Mom had been sitting on the sofa, not even changed out of her work clothes yet, her dark hair tucked back in a ponytail. She was pretty, I thought, and all I had to compare her to were the actresses on TV. I got my dark hair from her, but her features had always seemed more chiseled than mine, making her look statuesque. Her complexion was darker than mine; not surprising since she did go outside more than I did. Her eyes were green rather than the cool blue of mine.

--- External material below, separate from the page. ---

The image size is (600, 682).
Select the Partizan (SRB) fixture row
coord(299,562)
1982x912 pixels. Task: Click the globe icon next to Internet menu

Her head was resting on the back of the sofa, her eyes lolling a bit, but she focused on me when I approached her. I had in my hand the calculus book that I had been studying from on the kitchen table, my assigned space for working. If I didn’t work there, I got in trouble. Needless to say, I only worked in my room when Mom wasn’t home.
“Finished your test?” Mom said, looking up at me with indifference. She reached out and took the paper I handed her. She leaned over the end of the couch and pulled the teacher’s edition of the book from her bag. She always took them with her so I couldn’t cheat by looking up the answers. Nor did we have an internet connection for me to cheat with.
She browsed through it. Her dark eyebrow rose at one point as she chewed on the end of her pen. I stood back, in my sweatpants and t-shirt, the heat of nervous anticipation on my cheeks as I waited to hear the result. She reached the bottom of the paper and looked up at me, still impassive.
“Flawless,” she pronounced with a curt nod. “I think you could do a better job of showing your work, however, so keep that in mind next time.” She gave me a half smile, the highest mark of affection offered in our house. “You can watch one hour of television, then we do our evening training session.”
I let out a squeak of happiness at her pronouncement of TV privileges (I was fourteen, what do you want from me?) followed by the slightest sigh of disappointment at the news of an impending workout. That was the end of her half-smile.
“You think I’m too harsh, but you don’t know.” Her eyes narrowed and her lips were a thin line. All traces of prettiness vanished in a hard look that drove terror straight through me. “You don’t know what’s out there.”
Her hand pointed toward the front door and I stifled any word of argument I might have given – something along the lines of, “You’re right, but only because you won’t let me outside…”
She went on. “You can’t ever get soft. You can’t ever get weak. It’s a dangerous world out there, filled with people who want to give nothing but harm to a little girl like you.” She stood up and tossed the TV remote on the couch, never looking away as she brushed past me, taking particular care not to touch, and went into her bedroom.